Memo shows Trump asked Comey to drop FBI probe into Flynn and Russia

Before Trump fired James B. Comey last week, he asked the FBI director to end its investigation into former Trump advisor Michael Flynn and Russia, reports the New York Times. This is big news, and has since been confirmed by a number of other news organizations.

An associate of Comey read parts of a memo that Comey wrote after meeting with Trump.

"I hope you can see your way clear to letting this go, to letting Flynn go," Trump said to Comey, according to the former FBI director's memo.

"He is a good guy. I hope you can let this go."

Snip:

The existence of Mr. Trump's request is the clearest evidence that the president has tried to directly influence the Justice Department and F.B.I. investigation into links between Mr. Trump's associates and Russia.

The White House issued a statement denying that Trump obstructed justice: "the president has never asked Mr. Comey or anyone else to end any investigation, including any investigation involving General Flynn."

The memo allegedly written by Comey also said that Trump asked Comey to imprison journalists who published leaks.

After the NYT broke the news, House Oversight Committee Chairman Jason Chaffetz (R-Utah) tweeted ".@GOPoversight is going to get the Comey memo, if it exists. I need to see it sooner rather than later. I have my subpoena pen ready."

If the memo is real, then it is the same caliber of smoking gun that forced Nixon to resign for ordering "his chief of staff to get the CIA to force the FBI to abandon its investigation into the break-in," wrote Dylan Matthews in Vox.

Snip:

But when the "smoking gun" White House tape was released on August 5, 1974, Nixon's remaining support from Republicans evaporated.

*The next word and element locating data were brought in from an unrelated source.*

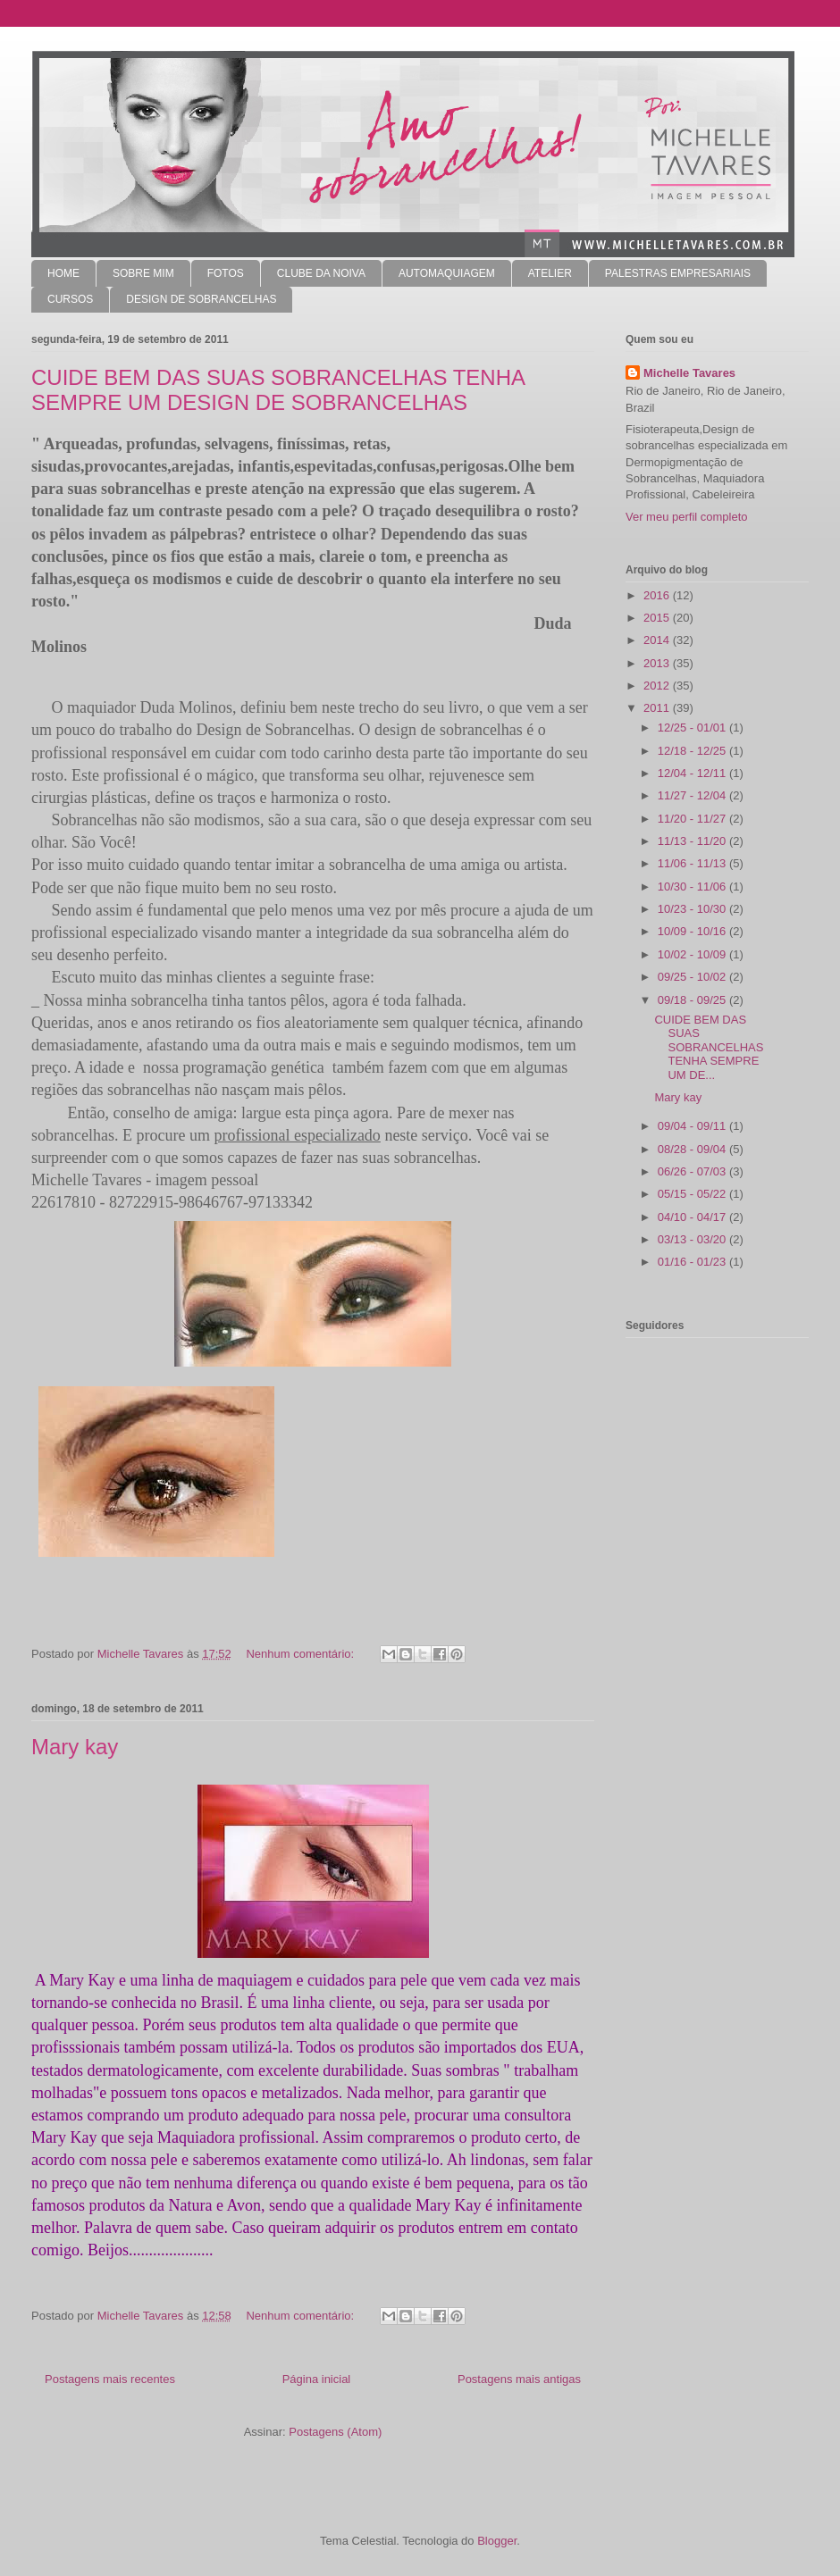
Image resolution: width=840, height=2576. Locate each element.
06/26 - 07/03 (693, 1171)
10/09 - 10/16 (693, 931)
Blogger (497, 2540)
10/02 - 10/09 (693, 954)
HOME (63, 273)
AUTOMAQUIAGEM (447, 273)
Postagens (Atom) (335, 2431)
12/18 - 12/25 (693, 750)
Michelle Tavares (689, 373)
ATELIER (550, 273)
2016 (658, 595)
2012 (658, 685)
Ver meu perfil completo (687, 516)
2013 (658, 663)
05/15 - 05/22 (693, 1193)
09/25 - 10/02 (693, 976)
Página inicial (316, 2379)
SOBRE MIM (143, 273)
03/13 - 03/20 (693, 1239)
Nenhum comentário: (301, 1653)
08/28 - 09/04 (693, 1149)
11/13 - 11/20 (693, 841)
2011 (658, 708)
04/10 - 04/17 (693, 1217)
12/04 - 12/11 (693, 773)
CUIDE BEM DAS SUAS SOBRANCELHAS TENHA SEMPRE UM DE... (708, 1047)
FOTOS (225, 273)
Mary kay (74, 1747)
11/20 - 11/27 (693, 818)
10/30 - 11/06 (693, 886)
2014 (658, 640)
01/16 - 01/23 (693, 1261)
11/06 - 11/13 (693, 863)
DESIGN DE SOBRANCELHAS (201, 299)
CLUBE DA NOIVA (321, 273)
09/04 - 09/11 (693, 1126)
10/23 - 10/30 (693, 909)
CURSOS (70, 299)
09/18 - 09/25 (693, 1000)
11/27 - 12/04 (693, 795)
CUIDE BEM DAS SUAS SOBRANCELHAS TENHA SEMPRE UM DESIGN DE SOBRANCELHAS (278, 389)
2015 (658, 617)
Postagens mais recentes (110, 2379)
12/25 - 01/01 (693, 727)
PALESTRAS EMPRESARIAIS (678, 273)
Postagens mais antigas (519, 2379)
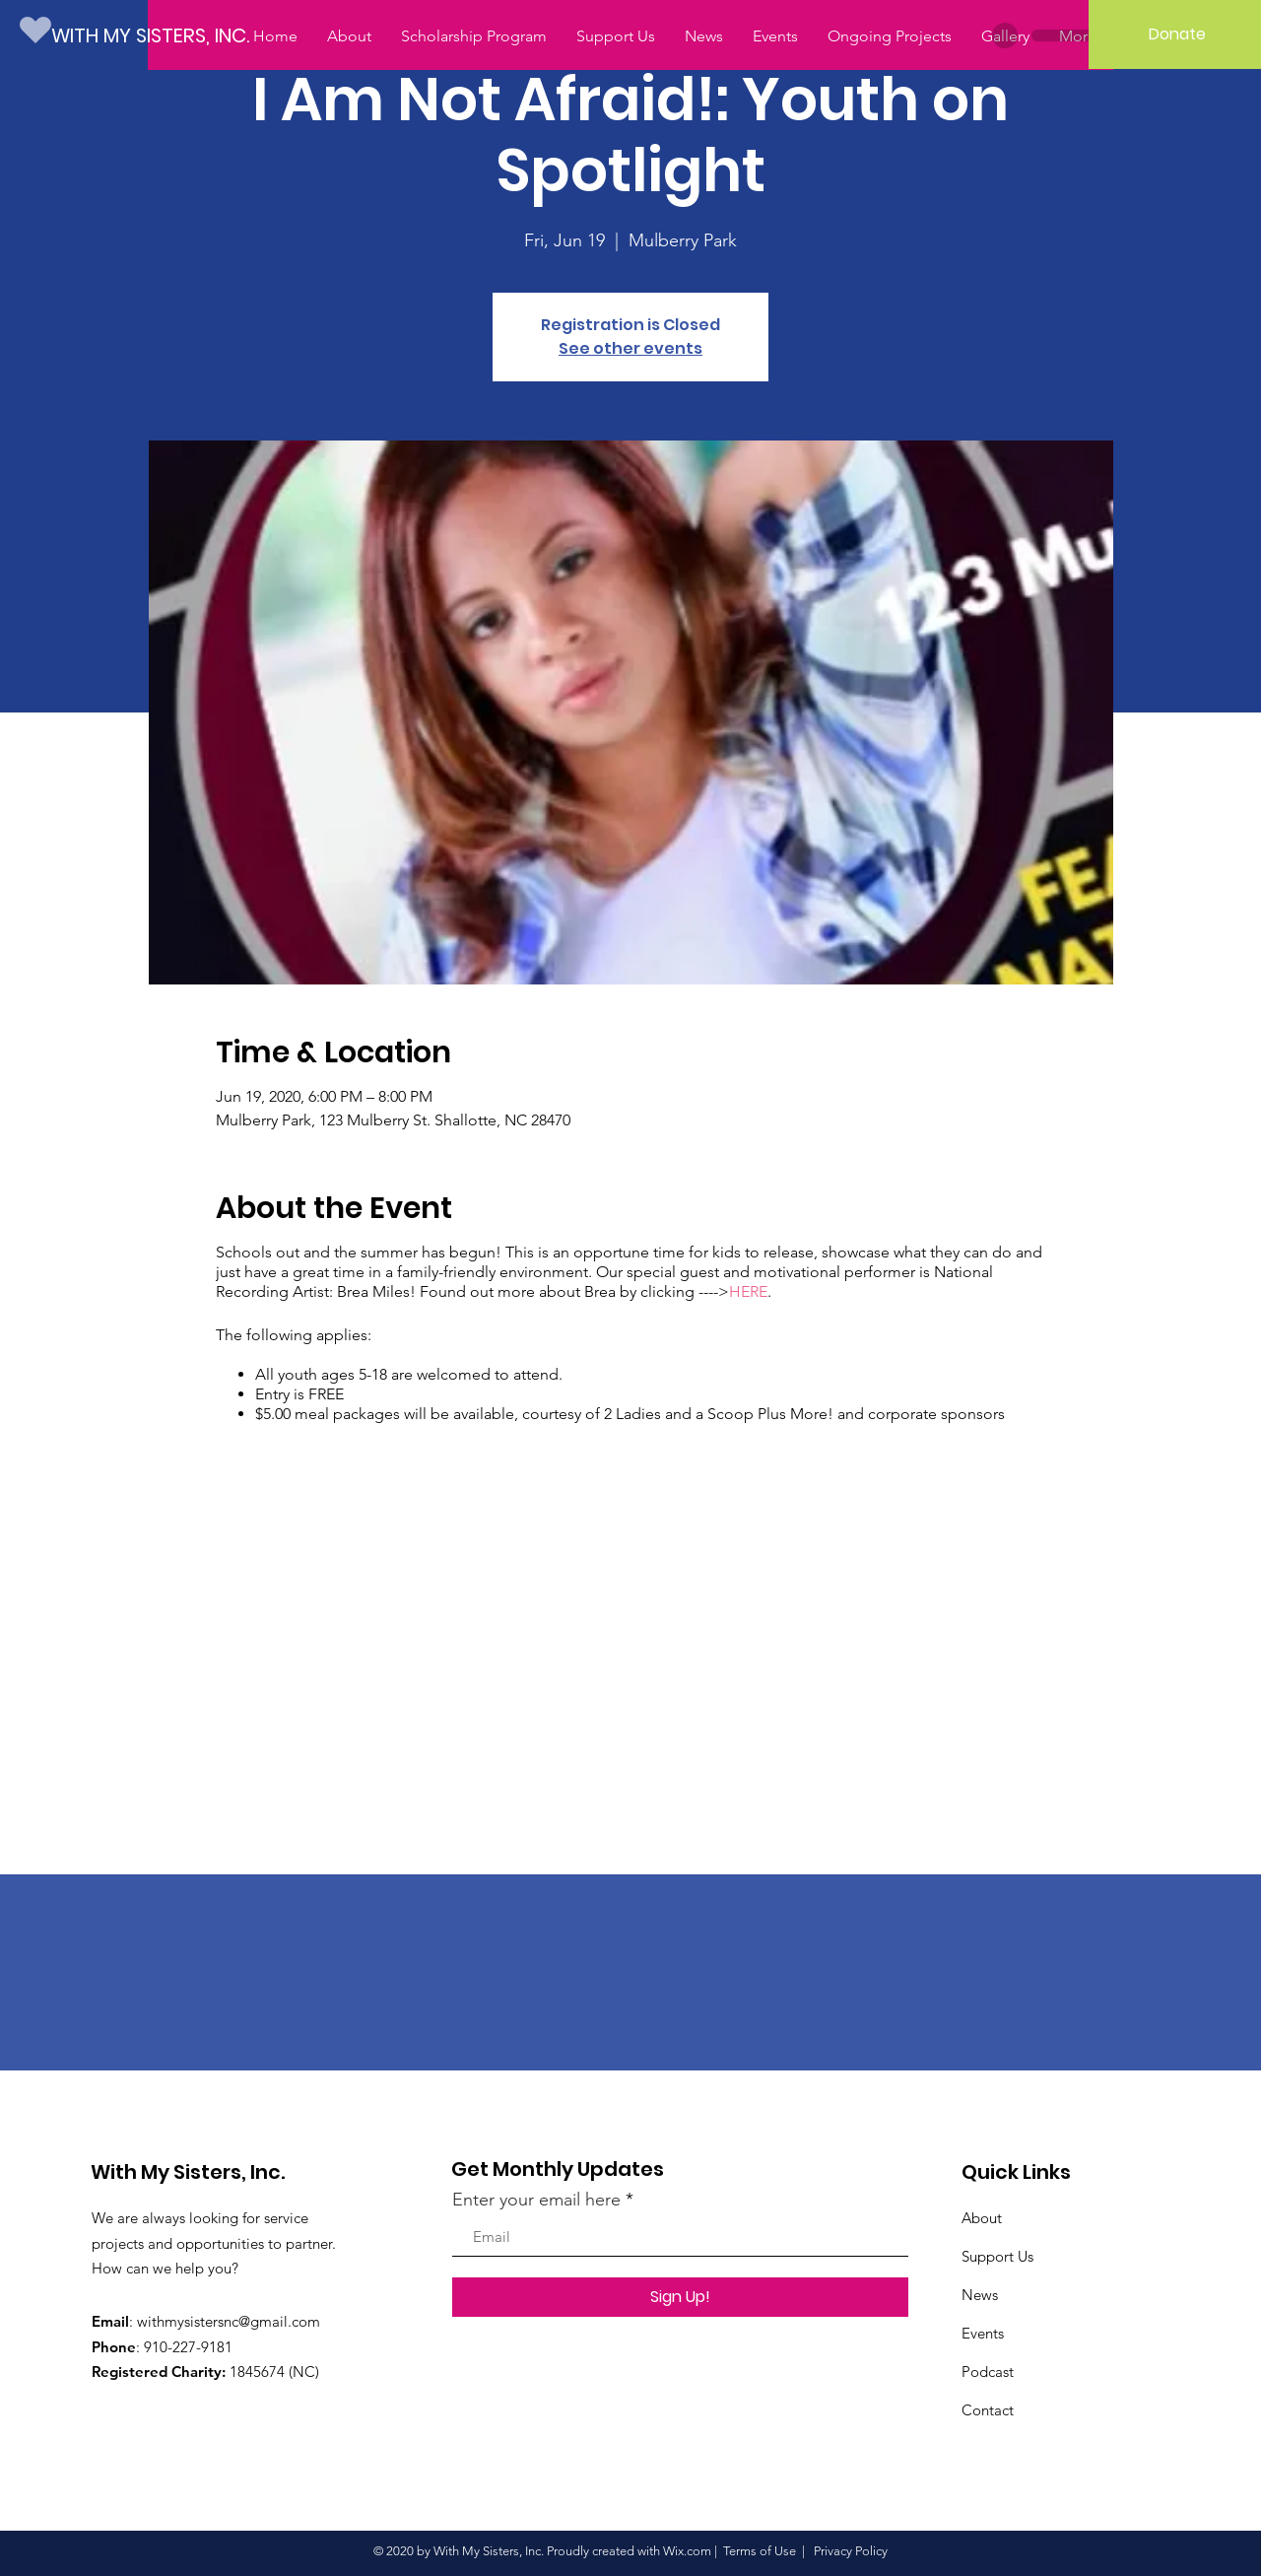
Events (983, 2333)
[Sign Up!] (680, 2297)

Two days later, Senate Minority Leader Hugh Scott (R-PA), House Minority Leader John Jacob Rhodes (R-AZ), and former presidential candidate Sen. Barry Goldwater (R-AZ) went to the White House and informed the president that he had no support left in Congress.

They were shocked and horrified that Nixon had personally participated in the cover-up; before then there was still a sliver of a chance that the president himself wasn't part of the conspiracy. They told Nixon that, now that his role in the cover-up was known, the votes were there to impeach him and remove him from office. The day after that, the president announced his resignation.